Target Corp. last spring installed a sophisticated new system to detect intrusions to its data system but did nothing when the system sent out numerous warnings of the November cyberattack that led to the exposure of financial and personal information of tens of millions of customers, Bloomberg Businessweek reported Thursday.
The story, citing more than a dozen people who worked with Target and its technology vendors, says the Minneapolis-based retailer spent $1.6 million on a tool to detect so-called “malware” software from a company that also supplies such products to the CIA and Pentagon. The tool detected the intrusions as they started in late November and sent off multiple warnings.
The warnings weren’t acted on, however, the sources told the magazine. No reason is given, though several are suggested, including the possibility that there was still some skepticism about the tool among Target’s information technology staff.

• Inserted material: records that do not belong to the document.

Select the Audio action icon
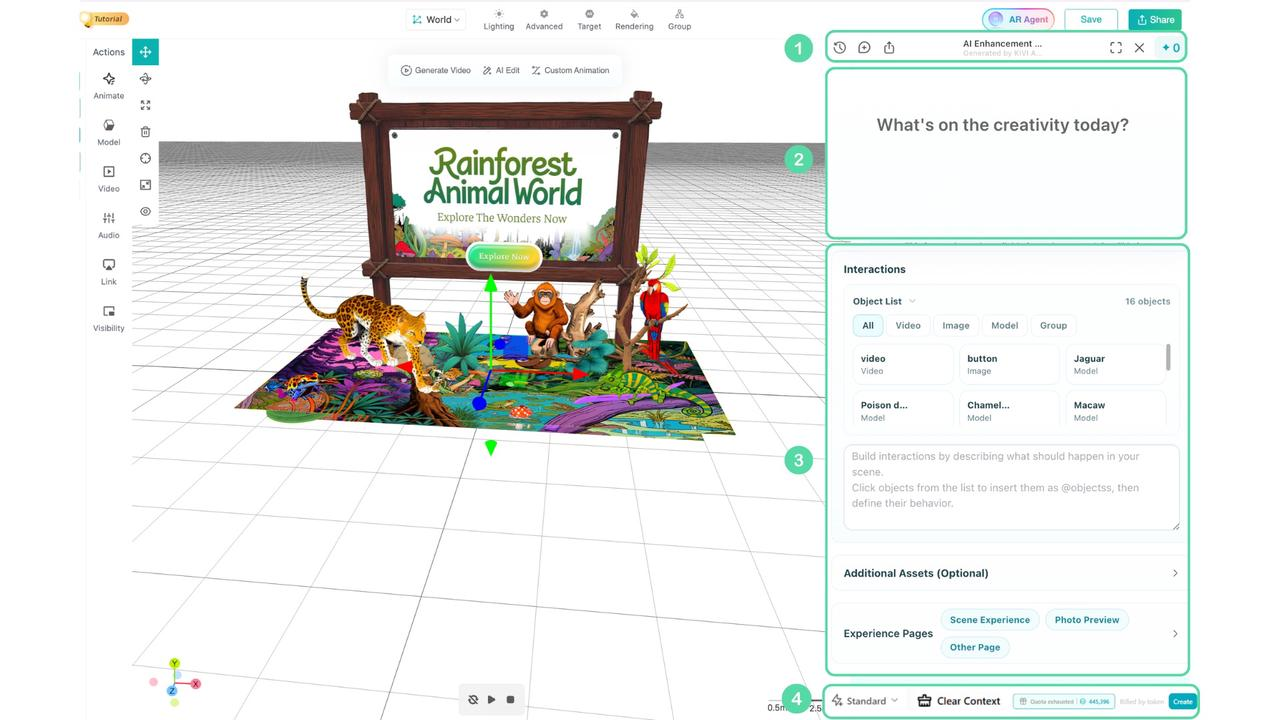(x=108, y=224)
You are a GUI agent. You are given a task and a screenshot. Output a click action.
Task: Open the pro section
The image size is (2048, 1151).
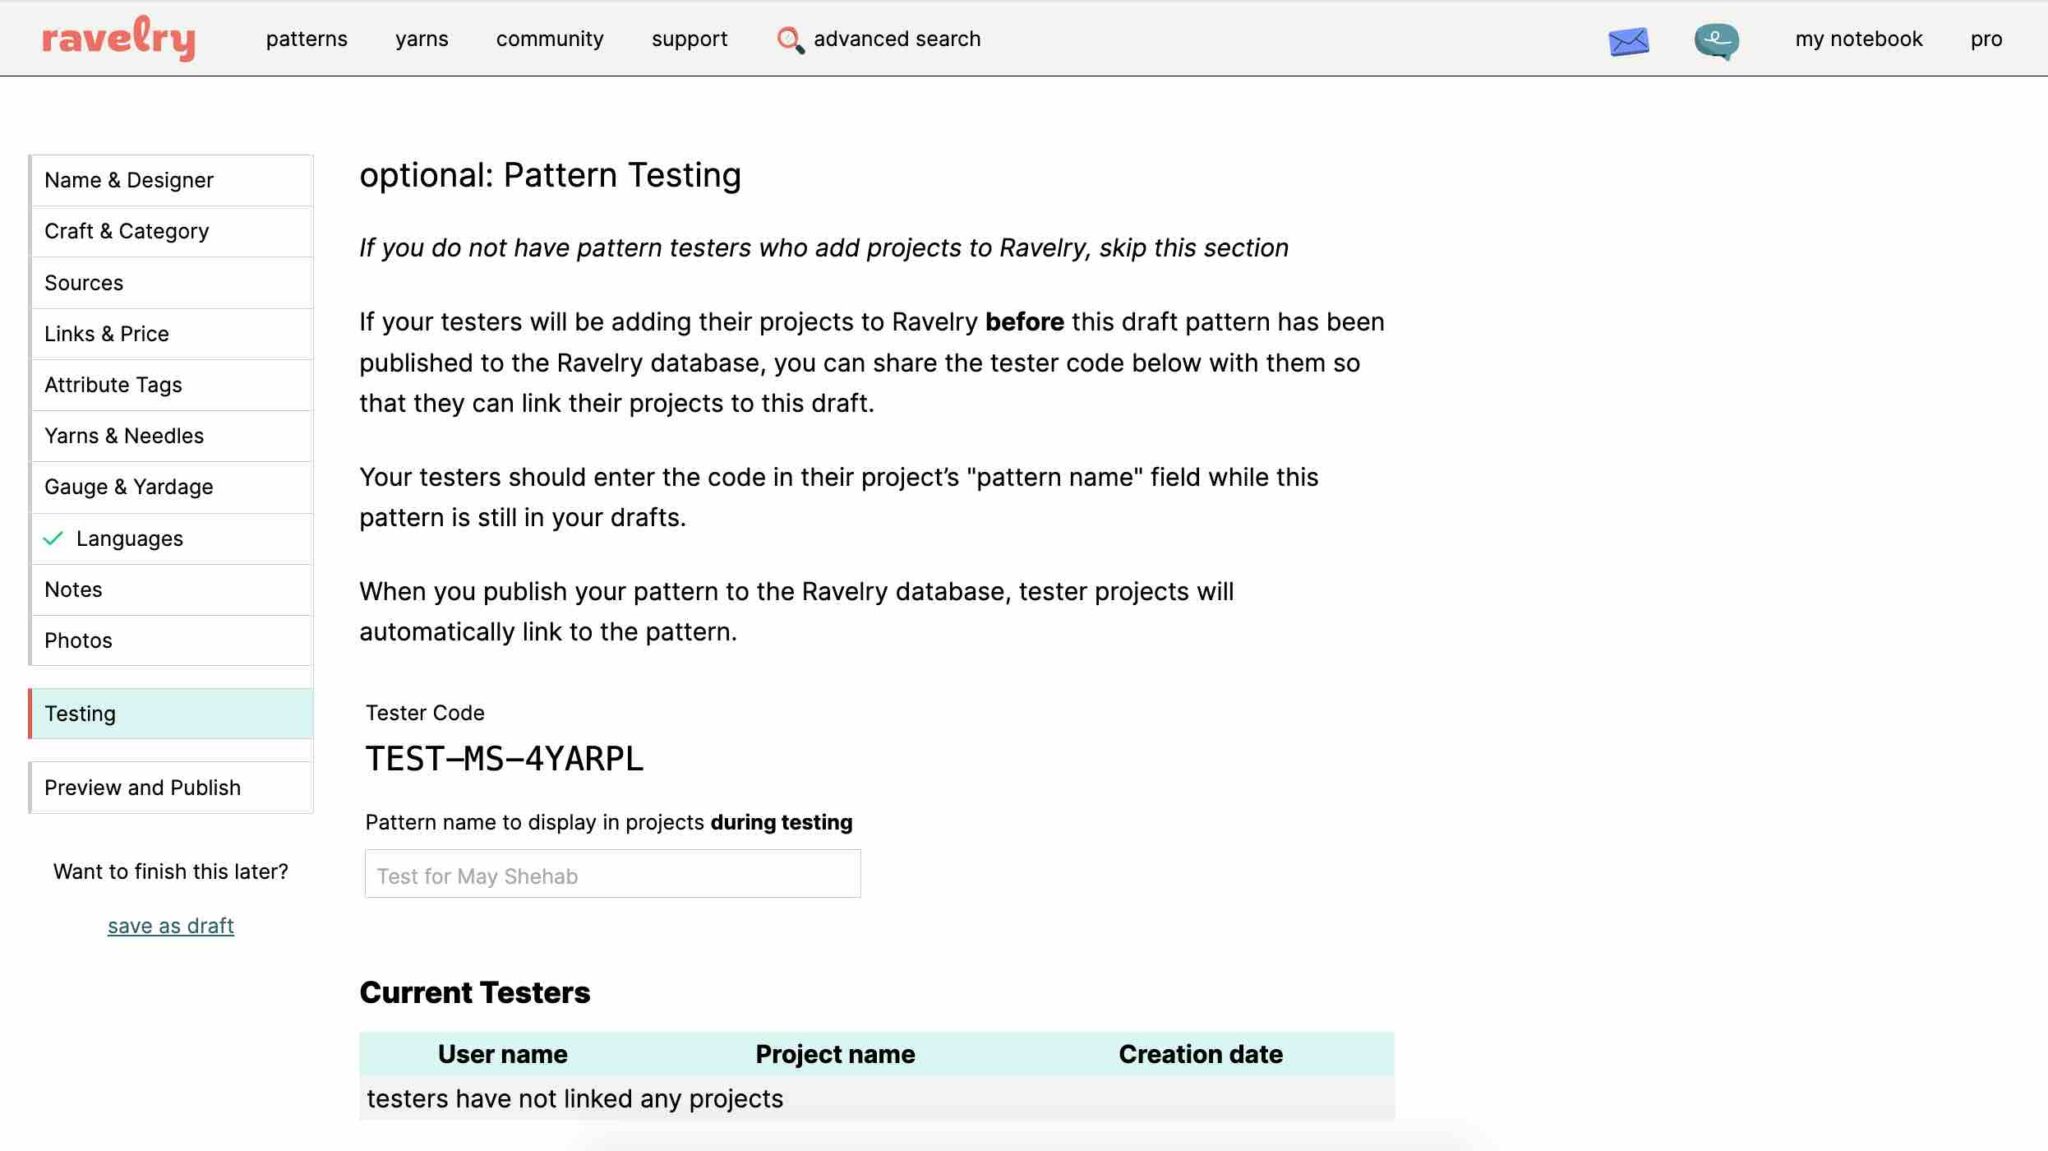click(x=1986, y=39)
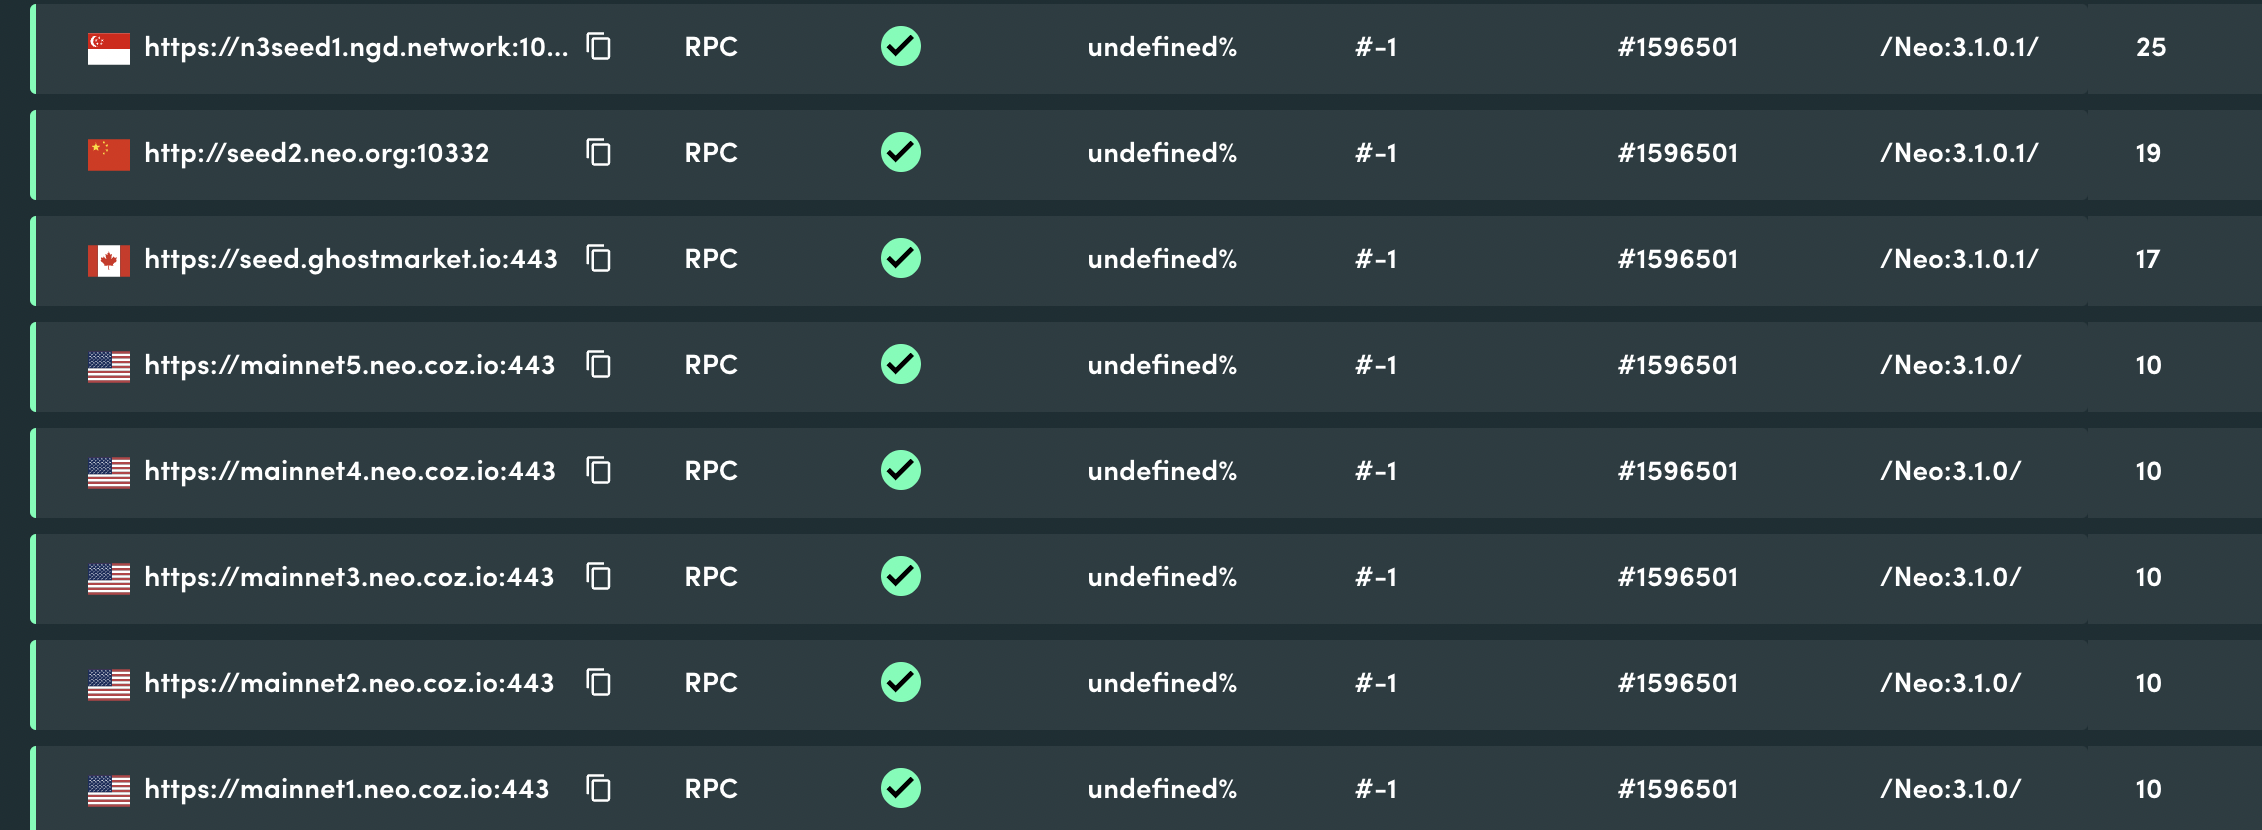Click the China flag icon

(110, 152)
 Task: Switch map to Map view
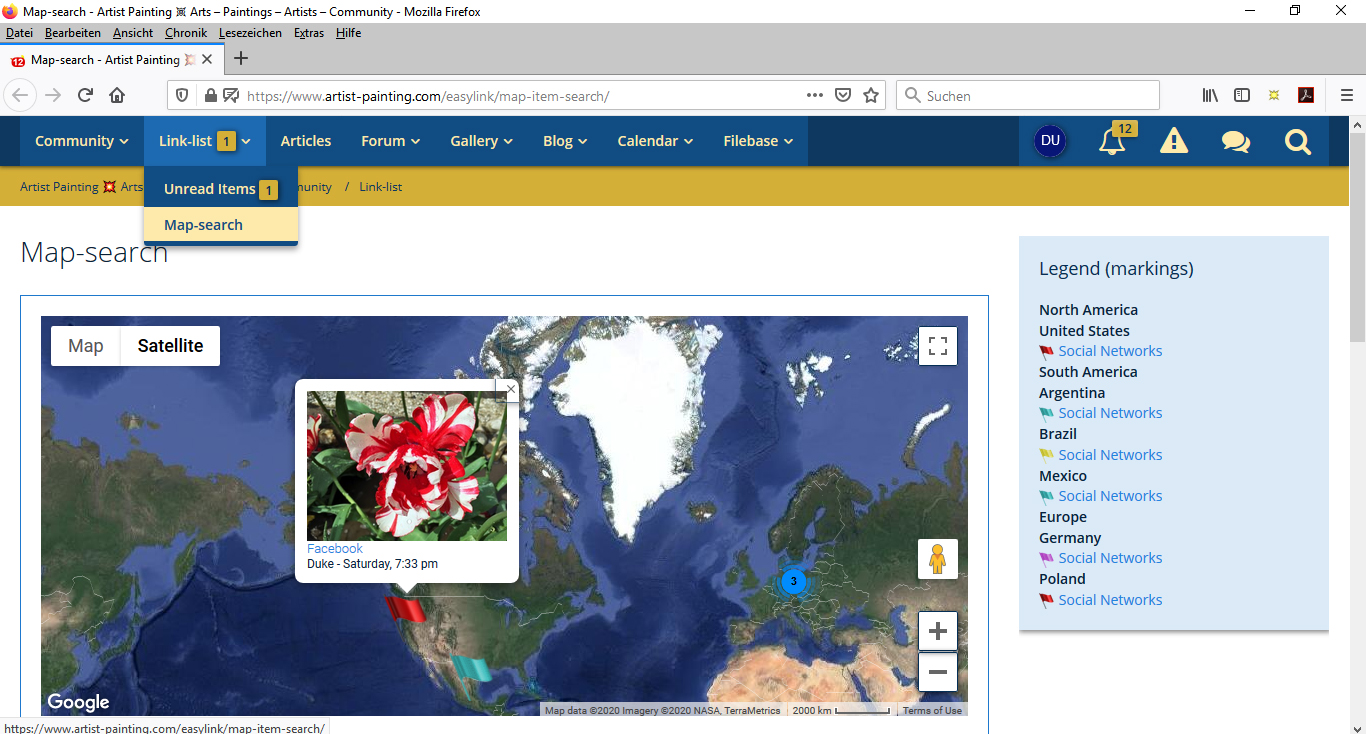(86, 346)
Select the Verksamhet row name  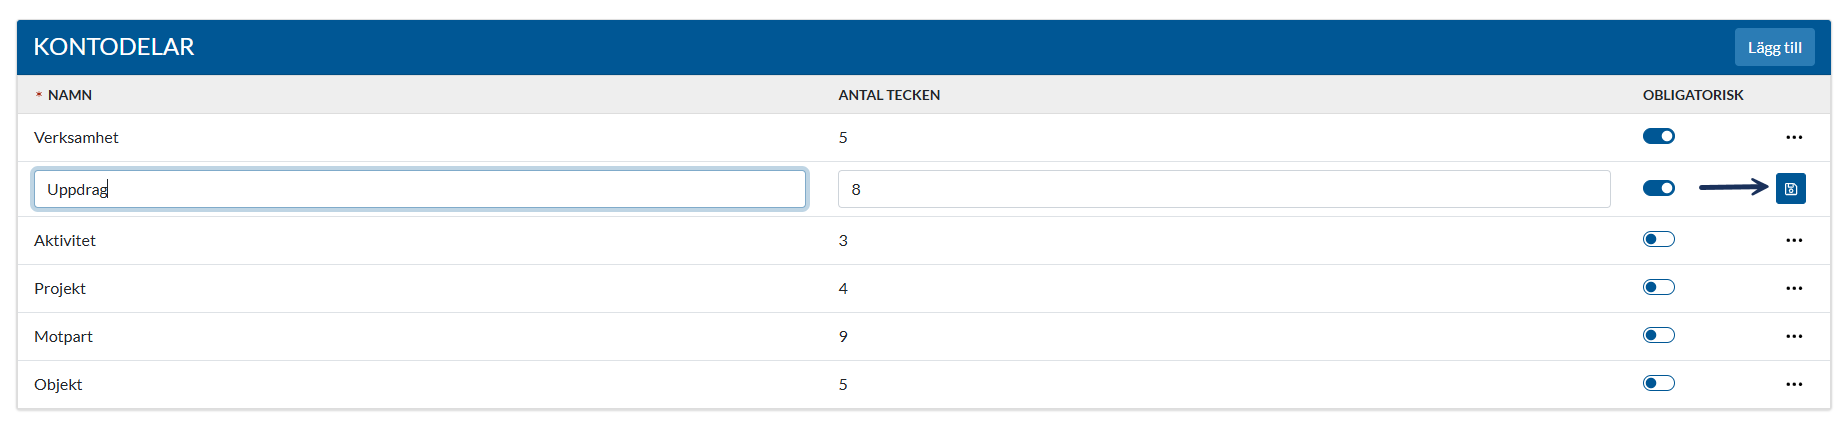[x=76, y=138]
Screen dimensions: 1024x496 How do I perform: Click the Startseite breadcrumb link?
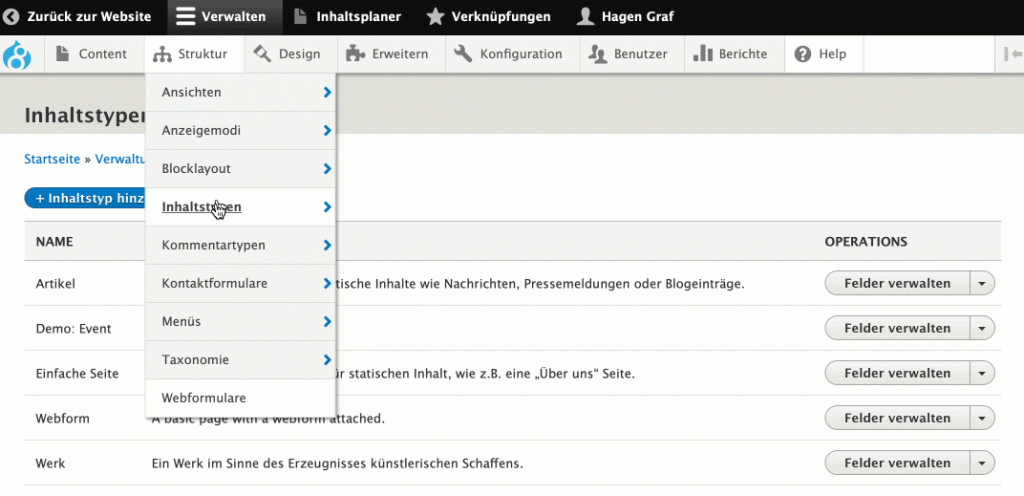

The article says that some older data protection tools were also giving warnings of the attack.
Target declined to answer specific questions posed by the magazine. In a statement to the magazine, the company said it continues to investigate the breach. “As the investigation is not complete, we don’t believe it’s constructive to engage in speculation without the benefit of full analysis,” the statement said.
Earlier this month, Target’s chief information officer resigned as the retail giant overhauls its information security operations.
Target shares were down about a half-percent in morning trading on the New York Stock Exchange.